As a Christian minister and public theologian, my days are spent in prayerful reflection about souls—not just the immaterial part of us, but all of who we are. For me, to be human is to be a soul—an embodied spirit, a spirited body. And every day, I'm passionate about serving people holistically, touching and transforming mind, body and spirit: all that we are and all that we have.
One of my religion professors at Ole Miss called me a bodhisattva, a Buddhist term for anyone from any tradition who is awakened and seeks to awaken others. Well, that's what I do. I leave spreadsheets, polls and campaigns to the elected and appointed officials, but I seek to awaken them to something deeper regarding the prosperity of our city.
Often, people who make decisions about the future of Jackson, the folks who get to sit at the table, are business people and politicians. These are necessary parts of the much-needed conversation, but they are not altogether sufficient, for citizens are more than capitalistic consumers. We have many needs, economic among them, but that isn't the whole of the story of who we are. We have dreams, desires, hopes, fears, challenges, values, and attributes that go beyond money and politics. We need to address the deeper registers of our humanity to truly cultivate a great city.
What I'm after is beloved community.
I'm riffing off a term made popular by Martin Luther King Jr., who was keenly aware that the Civil Rights Movement wasn't simply a protest movement. It was his determination to create a world where all God's children live together in peaceful coexistence. That world was about reconciliation and redemption, the creation of the beloved community.
As King said, "desegregation will only produce a society where (people) are physically desegregated and spiritually segregated, where elbows are together and hearts apart. It gives us social togetherness and spiritual apartness. It leaves us with a stagnant equality of sameness rather than a constructive equality of oneness."
We need to regain the spiritual genius of "beloved community," and seek to cultivate spiritual desegregation, togetherness and constructive equality of oneness. We need people who can work in the kingdom of culture, striving to better the city in rich, creative and ethical ways that include but go beyond the traditional variables of job creation, tax revenue, infrastructure, education and crime.
For me, beloved community is where divergent groups intentionally live together compassionately, creatively, collaboratively and critically. It is an experiment in faith, hope and love. I temper this belief in a beloved community with a kind of hopeful realism. My experiences have instructed me that humans are complex creatures—neither wholly good nor evil—but often contrary to change and doggedly tribal. Many times, a community is merely the unity among people who like each other and look like each other. Cultivating this alternate vision requires determination, patience and spiritual resources. It also requires that we respect differences: We will not always agree; we are not the same. That's OK. Beloved community shouldn't be considered some utopian dream. It can happen, but only through a long-term commitment.
That is why I use the term 'divergent' instead of 'diverse' in my definition. We cannot be naive about how our differences have Balkanized us, segregated us, made us fearful of each other. Addressing issues like economic development, developing green spaces and biking trails, revitalizing blighted neighborhoods, will partly mean we respect yet overcome the things that divide us. It will mean being intentional about promoting and demonstrating respect for the Other, and living as though interdependence is our spiritual birthright.

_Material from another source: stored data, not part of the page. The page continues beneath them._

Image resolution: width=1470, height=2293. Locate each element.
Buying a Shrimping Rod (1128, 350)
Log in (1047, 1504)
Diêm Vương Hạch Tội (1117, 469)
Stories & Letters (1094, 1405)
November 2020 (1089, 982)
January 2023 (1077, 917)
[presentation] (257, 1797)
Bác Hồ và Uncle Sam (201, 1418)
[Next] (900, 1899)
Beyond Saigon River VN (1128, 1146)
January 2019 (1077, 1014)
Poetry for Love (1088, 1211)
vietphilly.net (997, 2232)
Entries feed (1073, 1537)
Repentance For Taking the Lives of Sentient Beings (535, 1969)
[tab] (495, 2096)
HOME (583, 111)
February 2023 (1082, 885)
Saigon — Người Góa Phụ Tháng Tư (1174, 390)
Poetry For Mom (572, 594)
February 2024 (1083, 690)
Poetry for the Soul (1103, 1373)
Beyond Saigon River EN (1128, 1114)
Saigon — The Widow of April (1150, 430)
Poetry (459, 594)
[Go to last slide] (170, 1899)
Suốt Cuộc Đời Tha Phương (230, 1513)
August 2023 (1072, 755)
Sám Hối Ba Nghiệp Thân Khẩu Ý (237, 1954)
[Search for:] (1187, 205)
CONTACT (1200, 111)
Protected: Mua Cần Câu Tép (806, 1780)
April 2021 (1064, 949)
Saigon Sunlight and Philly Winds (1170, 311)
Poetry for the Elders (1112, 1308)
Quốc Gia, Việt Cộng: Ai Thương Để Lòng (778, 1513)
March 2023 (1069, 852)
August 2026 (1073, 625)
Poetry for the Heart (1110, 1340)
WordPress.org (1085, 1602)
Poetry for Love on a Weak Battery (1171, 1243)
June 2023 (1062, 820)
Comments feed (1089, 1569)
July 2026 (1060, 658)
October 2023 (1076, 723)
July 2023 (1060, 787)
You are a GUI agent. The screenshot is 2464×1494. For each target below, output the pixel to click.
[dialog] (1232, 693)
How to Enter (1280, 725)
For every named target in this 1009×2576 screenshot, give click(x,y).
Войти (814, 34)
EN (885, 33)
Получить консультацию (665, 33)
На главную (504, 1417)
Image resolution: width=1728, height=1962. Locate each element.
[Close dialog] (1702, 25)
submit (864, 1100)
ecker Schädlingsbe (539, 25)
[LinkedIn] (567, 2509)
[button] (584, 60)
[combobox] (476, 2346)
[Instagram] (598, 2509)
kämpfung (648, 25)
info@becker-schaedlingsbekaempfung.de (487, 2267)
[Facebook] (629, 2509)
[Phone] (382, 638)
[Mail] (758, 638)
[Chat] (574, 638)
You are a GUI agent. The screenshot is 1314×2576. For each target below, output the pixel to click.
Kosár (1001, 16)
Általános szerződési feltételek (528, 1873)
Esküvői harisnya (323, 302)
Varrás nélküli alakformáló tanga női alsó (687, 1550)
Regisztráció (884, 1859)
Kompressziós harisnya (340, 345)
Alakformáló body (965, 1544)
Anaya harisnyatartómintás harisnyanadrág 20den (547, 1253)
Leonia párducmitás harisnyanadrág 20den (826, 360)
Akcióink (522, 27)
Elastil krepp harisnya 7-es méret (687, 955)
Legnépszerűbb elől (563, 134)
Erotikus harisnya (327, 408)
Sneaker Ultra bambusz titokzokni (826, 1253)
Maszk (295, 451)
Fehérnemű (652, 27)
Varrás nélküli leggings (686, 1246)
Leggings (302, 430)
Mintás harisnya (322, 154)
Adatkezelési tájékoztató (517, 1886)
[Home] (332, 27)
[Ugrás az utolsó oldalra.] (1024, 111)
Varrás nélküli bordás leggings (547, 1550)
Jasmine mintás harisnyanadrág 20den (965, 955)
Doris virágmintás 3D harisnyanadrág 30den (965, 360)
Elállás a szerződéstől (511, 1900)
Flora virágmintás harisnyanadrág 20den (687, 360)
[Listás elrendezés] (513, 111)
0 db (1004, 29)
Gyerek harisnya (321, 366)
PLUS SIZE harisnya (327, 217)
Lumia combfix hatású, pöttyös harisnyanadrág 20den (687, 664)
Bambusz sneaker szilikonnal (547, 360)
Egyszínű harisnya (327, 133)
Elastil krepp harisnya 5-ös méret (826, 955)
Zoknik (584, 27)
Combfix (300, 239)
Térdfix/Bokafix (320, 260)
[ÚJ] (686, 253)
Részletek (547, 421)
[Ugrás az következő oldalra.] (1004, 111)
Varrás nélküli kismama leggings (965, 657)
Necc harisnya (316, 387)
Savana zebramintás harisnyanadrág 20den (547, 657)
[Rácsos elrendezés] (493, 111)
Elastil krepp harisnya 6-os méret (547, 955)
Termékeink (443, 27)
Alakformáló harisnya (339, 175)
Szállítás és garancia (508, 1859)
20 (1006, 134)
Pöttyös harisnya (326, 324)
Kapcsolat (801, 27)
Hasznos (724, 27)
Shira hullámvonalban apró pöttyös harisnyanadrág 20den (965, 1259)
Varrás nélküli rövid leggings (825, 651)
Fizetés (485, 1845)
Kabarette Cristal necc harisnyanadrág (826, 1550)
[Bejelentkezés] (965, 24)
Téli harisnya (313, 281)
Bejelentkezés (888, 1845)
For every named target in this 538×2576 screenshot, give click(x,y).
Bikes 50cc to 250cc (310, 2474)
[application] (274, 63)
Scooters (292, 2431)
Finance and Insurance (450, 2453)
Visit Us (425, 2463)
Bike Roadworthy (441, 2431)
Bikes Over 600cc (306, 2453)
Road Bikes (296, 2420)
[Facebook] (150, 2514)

I've learned to do this through my own odyssey. I've long imagined myself a citizen of the world. Being deeply rooted in my southern black identity, my proverbial branches spread wide to touch the common humanity in all God's children. I bore witness to this through diverse relationships. My grade-school best friend was "white trash," rejected by Copiah Academy because his blue-collar family wasn't good enough. My black classmates reviled him for his redneck heritage, but we loved each other as brothers from other mothers.
I also saw this with a gay Pentecostal brother who long sought deliverance from homosexuality through prayer and fasting, but couldn't pray the gay away. I see this with black Tea Party colleagues considered sellouts; rural white liberals who challenge notions of white southern maleness; agnostic Jews who could no longer sing Yahweh's songs after the Shoah; evangelical feminists who desire traditional marriage and motherhood; evolutionary biologists who believe in Jesus; white women who romantically love black men; first-generation middle-class blacks who were never considered first-class citizens by white society though they were educated and articulate.
The beloved community honors these divergent realities and invites these persons—liberals, conservatives, libertarians, religious, atheistic, immigrant, native, victims, victor, dark skinned and white—to live together as friends and to transform neighborhoods into places of sibling-hood.
By engaging more bodhisattvas who understand that city development is more than political and economic, we can add a much needed dimension of human flourishing to the conversation about how we get the City with Soul back on track. We can become a new southern cosmopolis. We can become a beloved community.
Rev. CJ Rhodes, a Hazelhurst native, attended Ole Miss and Duke Divinity School in North Carolina. He is pastor at Mount Helm Baptist Church.